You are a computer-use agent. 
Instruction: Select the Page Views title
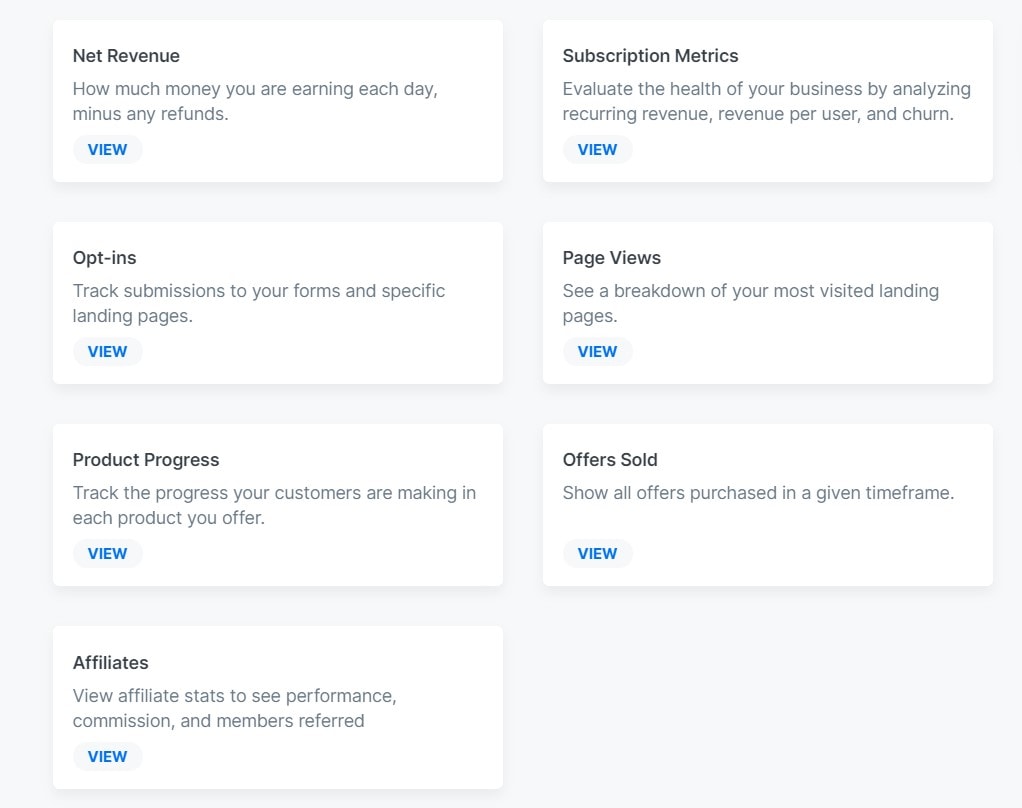point(611,258)
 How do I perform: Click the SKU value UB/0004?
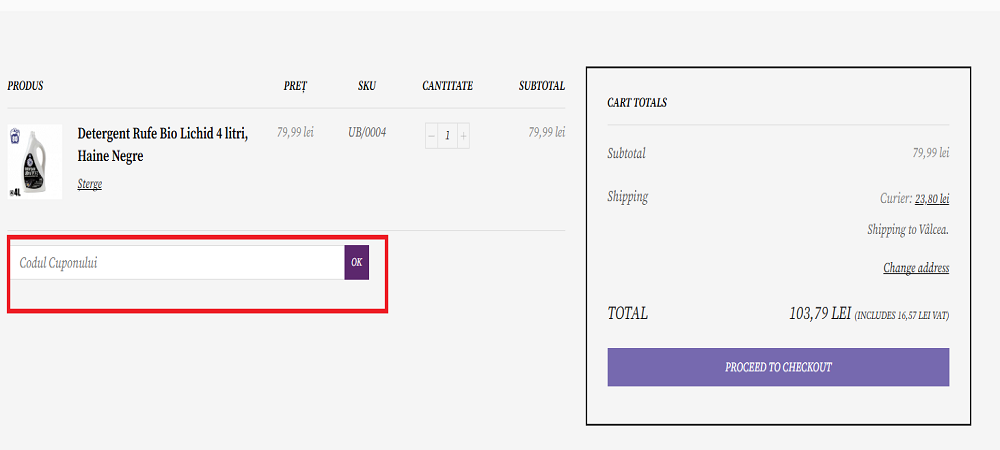[x=367, y=132]
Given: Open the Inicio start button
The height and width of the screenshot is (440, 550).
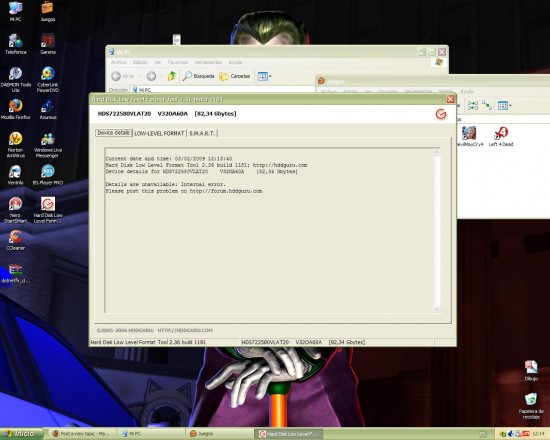Looking at the screenshot, I should coord(22,434).
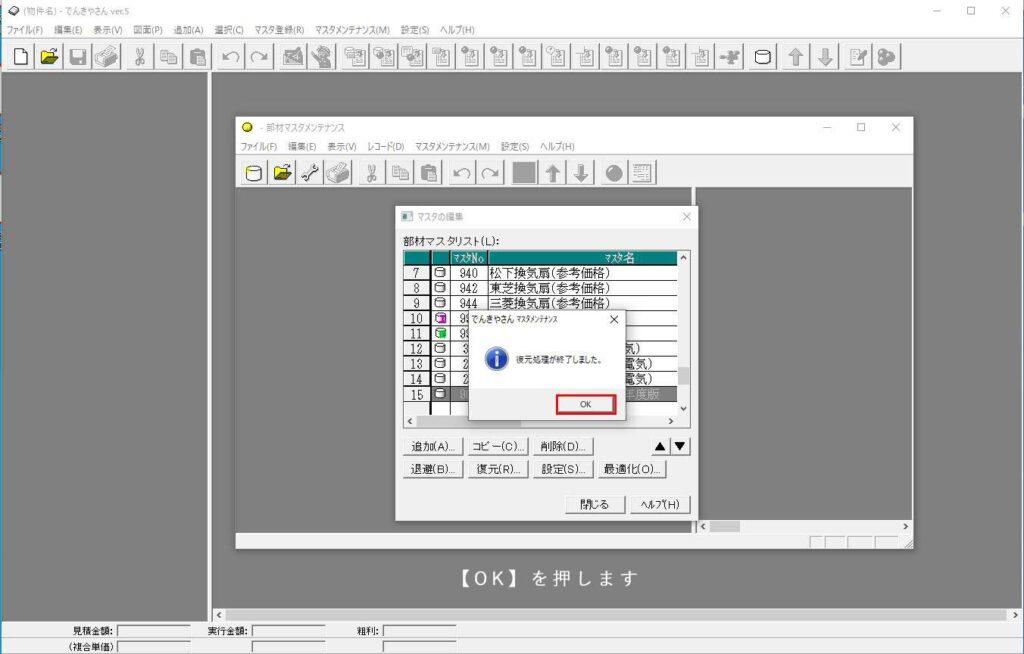This screenshot has height=654, width=1024.
Task: Click the black up triangle to move the master up
Action: (x=660, y=446)

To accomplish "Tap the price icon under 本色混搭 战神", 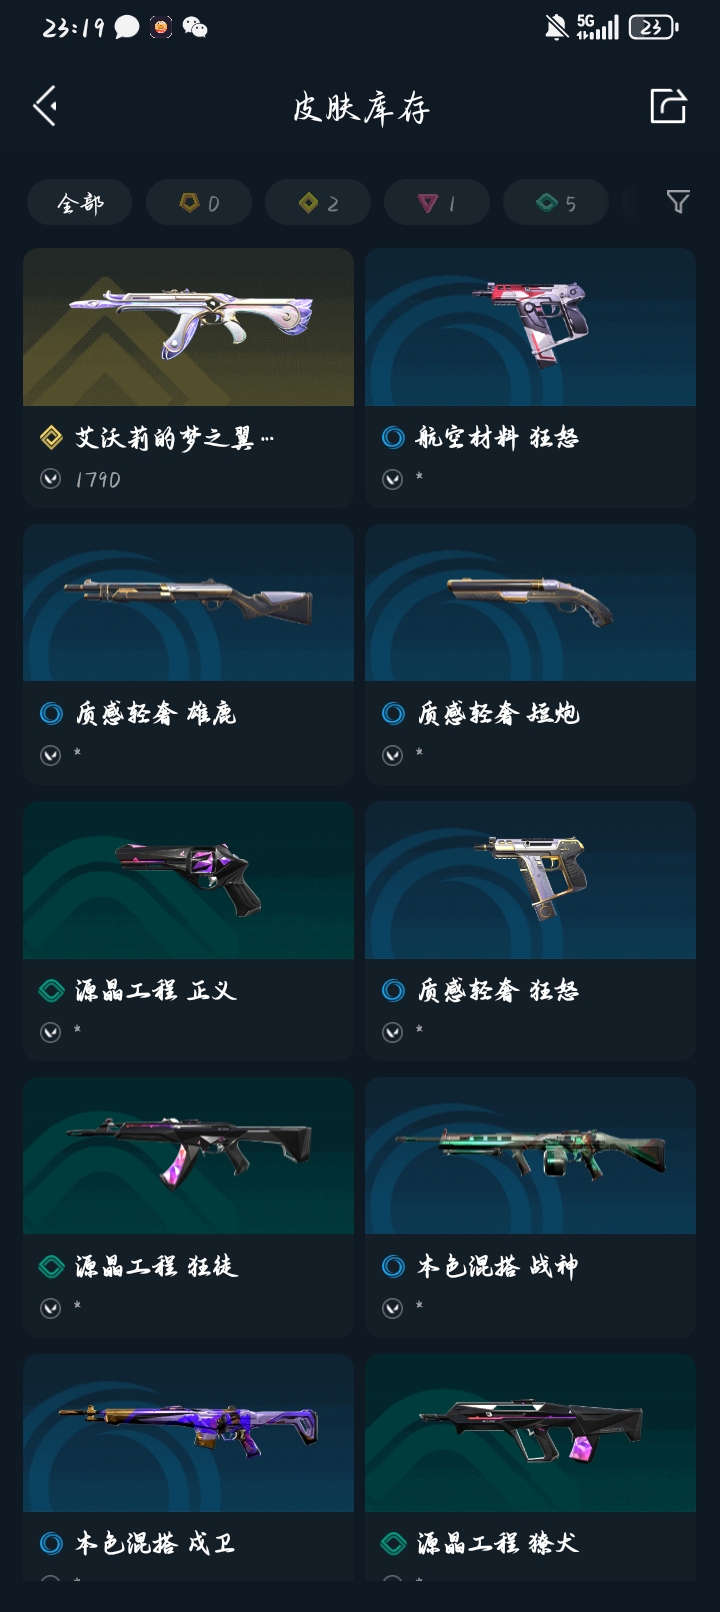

------------------------------------

### What needs to be done:
When you repeat the data, keep it exact and drop every picture.

### Reply to the task:
You are a computer-use agent. 
Instruction: Select the Page Views title
point(611,258)
 How do I perform: Click the SKU value UB/0004?
[x=367, y=132]
Given: Open the Inicio start button
The height and width of the screenshot is (440, 550).
Looking at the screenshot, I should coord(22,434).
This screenshot has height=654, width=1024.
Task: Click the black up triangle to move the master up
Action: (x=660, y=446)

To accomplish "Tap the price icon under 本色混搭 战神", 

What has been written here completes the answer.